Another bright and cold day, the fourth day in succession that we have enjoyed our cross country skiing at Meshcherskoye. It all started the last day of the old year, on Friday, when I came home from the office for lunch and then we drove out for an hour on the trails, where fresh 15 cm of powdery snow awaited us.

New Year’s eve we celebrated first at the Bolshoi Theater, where I took a pair of $1,000 seats in the first balcony. Just to try it on. This was the first time in the history of the Bolshoi that the seats were removed from the parterre and loges to make way for a ballroom floor and dining tables. All the salons were opened to the public. Here they set up hot and cold buffets. In each salon costumed actors enacted tableaux intended as a backdrop for the guests to photograph themselves.

The theater itself is magnificently decorated and most festive. Regrettably the organizers have lacked imagination to make the event deliver its promise. They have not given much thought to their clientele, only to what they themselves do well.

Accordingly we are treated to an evening of cameo performances just as the Bolshoi has always provided to the Kremlin bosses. The difference, which they seem to have missed, is that tonight the audience consists of many paying guests in addition to the state freeloaders. And at $1,000 to $1,500 a ticket we expect our needs to be catered to.

The whole program is far too serious, far too cultural. They give very little room to the audience to participate. Finally, we are invited to join a waltz and after three minutes on the dance floor, we are reminded that this is an historic moment when the profane have been allowed to dance here, then we are asked to sit down and have a rest! Here is that complacent guardianship mentality of the Soviet school marm.

All the concern over the damage the new Russians might cause was totally misplaced. The audience is very well dressed, mostly married couples, with a fair sprinkling of young children in elaborate formal wear. Not a chance of scandal or misbehavior here.

Our neighbors in the adjacent stall are Cyrill Negré from William Peters/Malesan wines and one of the top managers from Arthur Andersen who is involved in the Bolshoi Theater fund raising work.

Our loge neighbors are both doctors; she is the cardiologist for the troupe of the Bolshoi Theater. Very sober indeed.

At our entrance we meet and shake hands with the outgoing British Ambassador, Sir Andrew Wood.
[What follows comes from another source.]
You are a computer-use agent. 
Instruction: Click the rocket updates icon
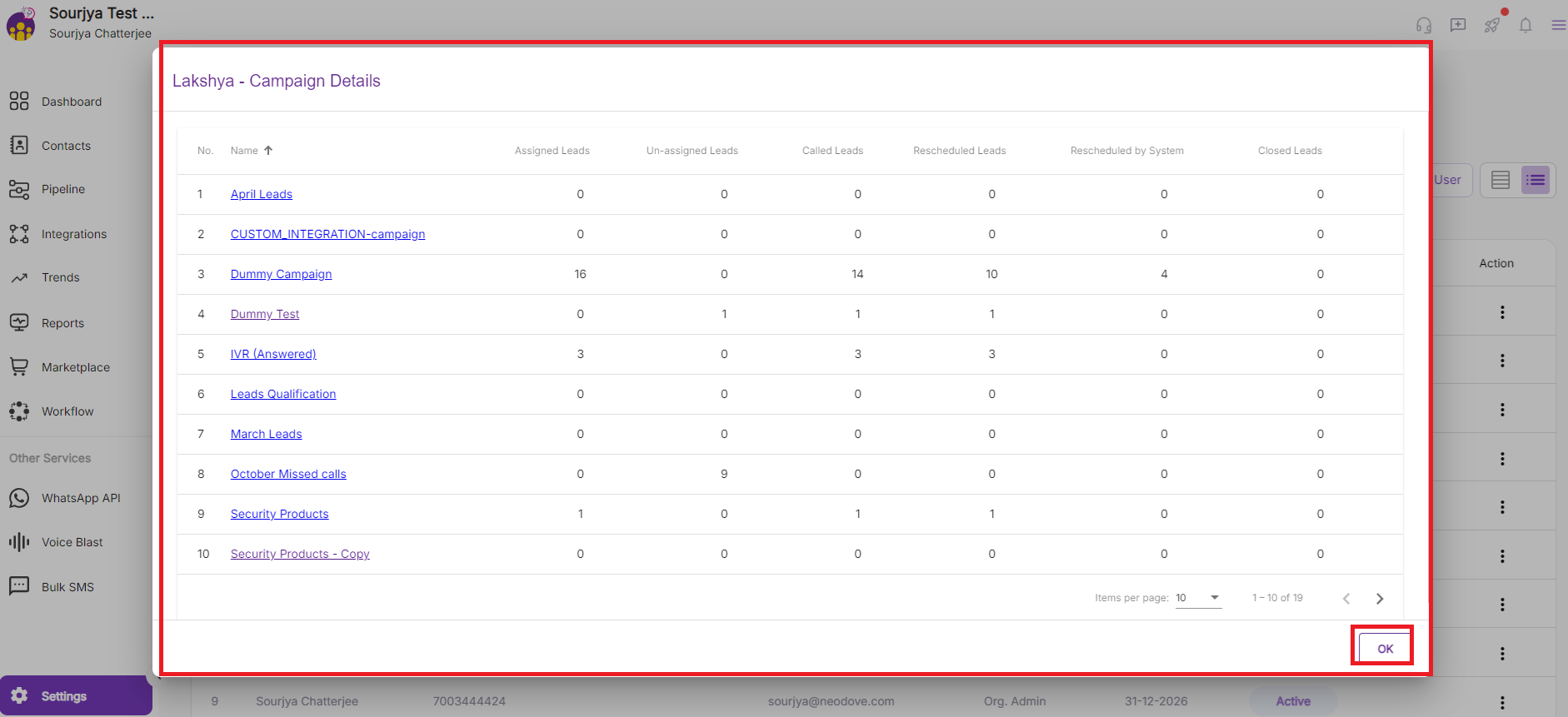point(1491,25)
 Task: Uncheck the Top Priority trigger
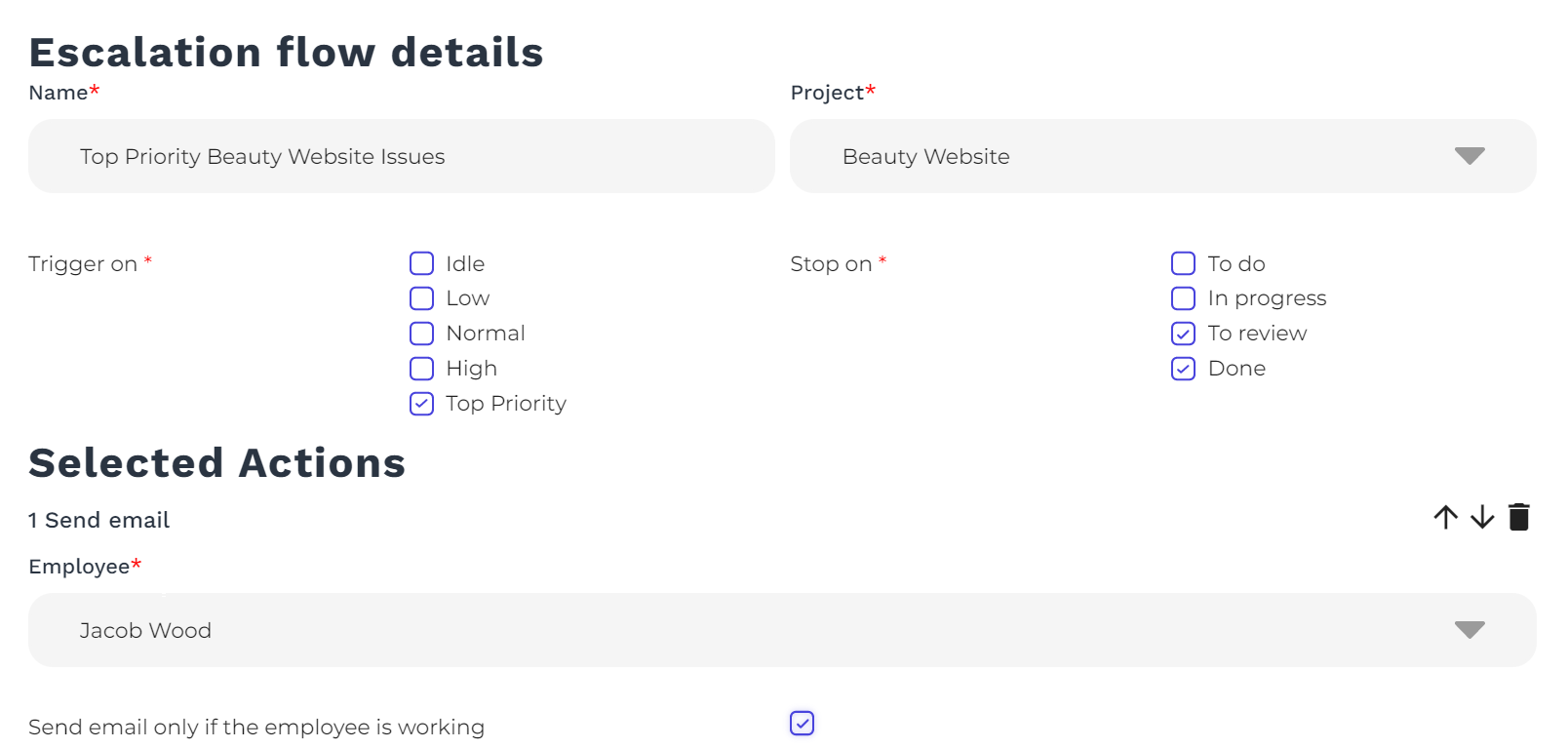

He is here to receive thanks from the Bolshoi administration for his work in assisting their tour of the UK this past season. On the 2nd he will be celebrating his 60th birthday and on the 3rd he leaves for retirement in the UK.

The food is splendid. Catered by the Marriott. Heaps of black sturgeon caviar, lobster, oysters, cold sturgeon, tropical fruits. Hennessy are sponsors, but only at our insistence do we get a bottle of Moet and Chandon instead of the awful Mondoro sparkling wine. Here in this little deception we see the reflection of the bad habits of the past.

This day, Friday, 31st December was remarkable for the morning announcement of the retirement by Boris Yeltsin. A coup de foudre. Totally unexpected, but in the tradition of this master of surprise.

Yeltsin and his team have shown yet again their brilliant grasp of politics. By this act, Yeltsin is putting in place his chosen successor Putin at the moment when the victory in the Duma elections is fresh, cutting the period for presidential elections down to three months from the previously scheduled six month term, thereby putting the opposition at greater disadvantage. For the whole of the electoral period, Putin will be given the chance to be seen as presidential. And this just after the break-up of the Fatherland/All Russia coalition. It is textbook politics. We are all stunned.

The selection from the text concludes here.